Court dismisses appeal of Indian Chamber of Commerce

National 2 minutes, 27 seconds


THE Court of Appeal dismissed the appeal by the Indian Chamber of Commerce of Brunei Darussalam to strike out a libel action filed against them by businessmen Ramesh Jiwatram Bhawnani and Abdul Hamid Abas.

The two businessmen have alleged that they were libelled in a letter dated April 5, 2010 sent by the Indian Chamber of Commerce to the Indian High Commissioner in Brunei Darussalam. This was followed by a letter dated November 29, 2010 sent to a subsequent Indian High Commissioner.

“The appeal is dismissed,” the Court of Appeal said. “There will be an order that the respondents’ costs of this appeal be taxed if not agreed and paid by the appellants.”

One of the arguments raised by the appellants was that the civil suit libel action “could not be maintained as the court was not competent to entertain a suit relating to communications relating to matters of State”. This was based on the provision of the Vienna Convention on Diplomatic Relations (the Convention).

The Court of Appeals discussed the question of “whether a letter written by a private person to a diplomatic mission may be adduced in evidence” and considered the Vienna Convention on Diplomatic Relations 1961.

In the decision, the court said the letters referred to in the libel suit are admissible.

“The Convention does not assist the appellants who have failed at this stage to show that either copy delivered anonymously to the respondents was taken from the original in the archive,” the Court of Appeals said.

“They have also failed to show that the respondents were complicit in the act of making either copy. On the evidence as it stands at present we find that the letters are admissible.”

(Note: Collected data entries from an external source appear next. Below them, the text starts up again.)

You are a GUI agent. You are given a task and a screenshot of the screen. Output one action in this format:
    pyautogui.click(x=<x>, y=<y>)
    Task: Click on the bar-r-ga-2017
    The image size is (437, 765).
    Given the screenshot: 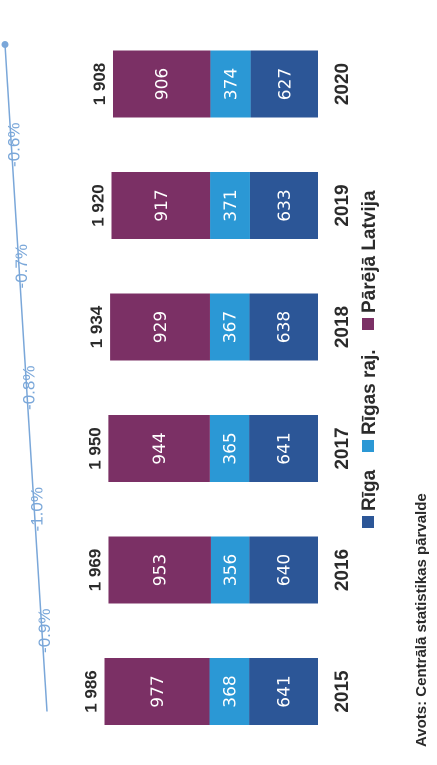 What is the action you would take?
    pyautogui.click(x=284, y=448)
    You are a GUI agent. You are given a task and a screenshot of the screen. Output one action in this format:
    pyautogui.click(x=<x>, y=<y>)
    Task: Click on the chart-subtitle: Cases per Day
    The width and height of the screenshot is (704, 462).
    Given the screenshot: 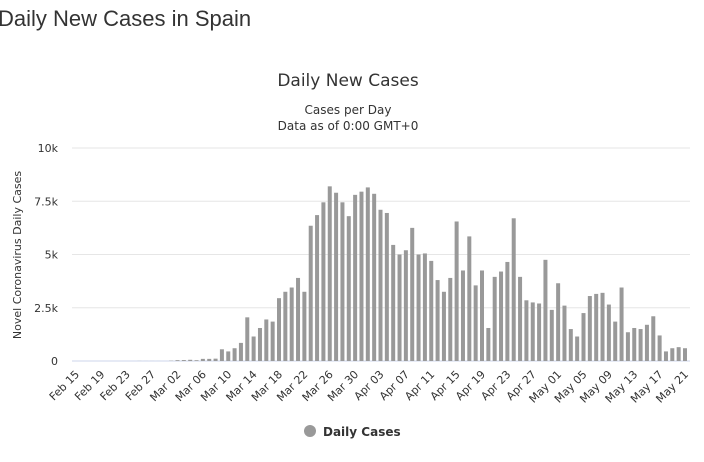 What is the action you would take?
    pyautogui.click(x=348, y=110)
    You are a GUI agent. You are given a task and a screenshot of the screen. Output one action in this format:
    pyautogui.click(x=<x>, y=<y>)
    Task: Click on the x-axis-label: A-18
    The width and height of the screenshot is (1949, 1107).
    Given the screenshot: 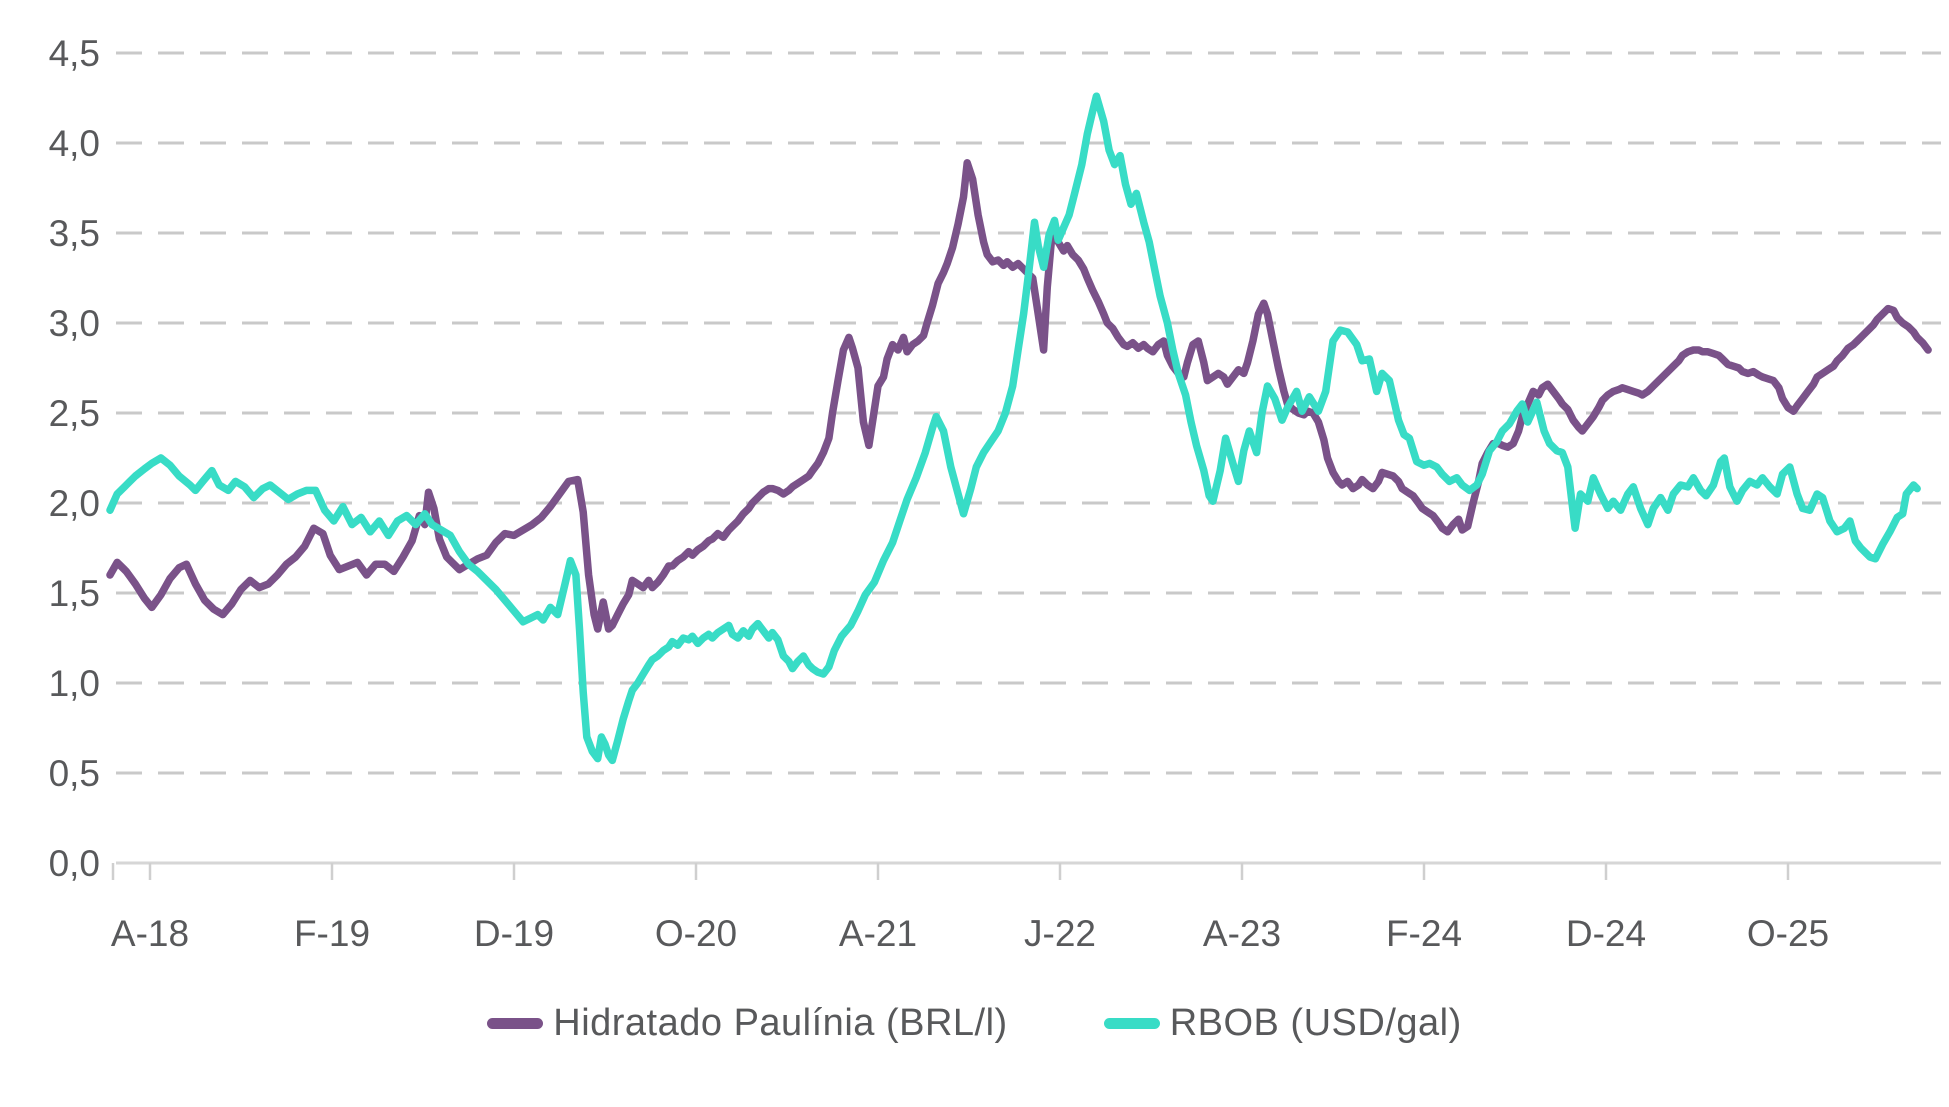 What is the action you would take?
    pyautogui.click(x=150, y=934)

The chambers’ motion to strike out the civil suit libel action was earlier dismissed by the registrar and then by the Chief Justice before the matter was brought up to the three-panel judges at the Court of Appeal.

Representing the chamber was Siva Sankaran from Sankaran Halim & Associates.

The court was of the view that Sankaran’s argument depended on an assumption that the respondents seek to put in evidence the letters sent to the High Commissioner and that they must have been obtained by improper means from the archive of the Indian High Commission.

“There is nothing to support that assumption. In fact, the respondents do not seek to put in evidence any document taken from the archives of the Indian High Commission,” said the court.

“There is no evidence as to when or where the copies were made. The appellants suggest that they were made in the High Commission but this appears to be pure speculation.”

“In those circumstances, it is difficult to see how the question of inviolability of the High Commission’s official correspondence can arise. There is nothing to suggest that the Indian High Commission wishes to object to the content of the letters being put in evidence,” said the court.